Because modern holidays are driven by people who want to sell things - be it candy, advertising time to sponsors, or religious dogma - we've come to regard those formerly sacred festival days as a product, manufactured for us to "have fun" - which usually boils down to getting an additional day off work, MAYBE plugging in a church service, then sitting in front of the TV and/or eating and drinking until we're half-comatose. There's nothing wrong with having a good time, but I wonder what price we're paying for moving further and further away from the real source of those celebrations and the source of our lives: the earth that bears us upon its surface and which we take for granted so completely.

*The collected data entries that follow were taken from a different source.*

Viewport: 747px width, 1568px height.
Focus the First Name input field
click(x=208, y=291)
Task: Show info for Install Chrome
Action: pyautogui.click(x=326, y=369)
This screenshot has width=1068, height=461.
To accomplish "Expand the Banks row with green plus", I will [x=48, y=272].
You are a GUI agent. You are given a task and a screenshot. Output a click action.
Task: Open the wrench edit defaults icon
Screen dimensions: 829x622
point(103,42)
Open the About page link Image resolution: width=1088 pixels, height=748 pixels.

Our children play outside less and less; they (and we) barely know where our food comes from; few people, young or old, experience the cycle of seasons in the most concrete way, by planting something that grows, produces food, and goes dormant in the winter; we don't see animals give birth, give milk, get slaughtered for our meat, or die; we don't see PEOPLE die when it's their time. All the dance of life and death is hidden from us. We live in a sort of sanitized, comic-book world that bears little relation to the magnificent, violent, beautiful, heartbreaking, sustaining mother Earth whose rich gifts brought us forth.

Am I telling you that the antidote to this epidemic of disconnection is to blow up your TV, sell your boat, grow all your own food, wear Druid robes and dance around the Maypole on 5/1?  Nope - though some of those ideas are good and the Maypole dance is really a hoot to do - but no. Am I asking you to give up your Christianity, or Judaism, or Islam, or anything else? Nope - if you believe your God made the earth, I'm pretty sure your God would be happy to see you celebrate his/her creation with reverence and awe. Just...I'm just asking this, or something like it:

- To connect with an aspect of nature we usually run from: Put on old clothes and walk in the rain without an umbrella. Don't bend your head - lift it to the rain.

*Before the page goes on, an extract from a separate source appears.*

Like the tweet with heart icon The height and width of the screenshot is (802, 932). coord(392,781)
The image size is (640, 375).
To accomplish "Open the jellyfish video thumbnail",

- A meditation to honor the dead in your family tree: Save your candle stubs and burn them on Halloween or sometime in the following 2 days, keeping vigil until they are all burned out. You can put out photos of your ancestors if you like. They made it possible for you to be here.
- Plant something - in a pot or in the ground - that will produce food. Commit to tending it for a season. If it bears food, eat the food and THANK THE PLANT. Best of all: share the food with others to celebrate your harvest.

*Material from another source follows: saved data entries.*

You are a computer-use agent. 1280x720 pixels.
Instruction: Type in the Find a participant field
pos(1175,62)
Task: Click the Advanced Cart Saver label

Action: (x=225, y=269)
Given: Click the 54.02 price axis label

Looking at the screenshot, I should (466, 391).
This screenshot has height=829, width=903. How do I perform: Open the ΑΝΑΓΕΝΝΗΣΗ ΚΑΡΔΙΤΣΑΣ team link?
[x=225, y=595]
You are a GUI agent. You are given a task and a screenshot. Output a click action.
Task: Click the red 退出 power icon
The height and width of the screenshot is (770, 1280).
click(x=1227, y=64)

- Every day that you drive to work or walk to the bus stop, wait a moment before you start out and: Take a deep breath. Use your senses. Sniff the air. Look at the sky. Listen for birdsong. Feel the life rising in you.
- When the weather gets more often clear than not, go outside every night at the same time for a whole month, and watch the progress of the moon across the sky.
- Take a child outside. Often. Take no toys. Take no cell phone, Blackberry, iPhone. Make up games. Play horsies.
- Get up early enough on winter solstice to go to the top of a hill or mountain and greet the dawn. Hold up a lit candle or a prism to the rising sun. 

Everything ritual that you do to reconnect with the earth makes you a part of Earth's story, makes life feel more REAL. Will these little things save the planet? Not likely. But they might just restore some sanity, some peace, to your life and to the lives of the people around you. In the end, perhaps that's what we most need to do.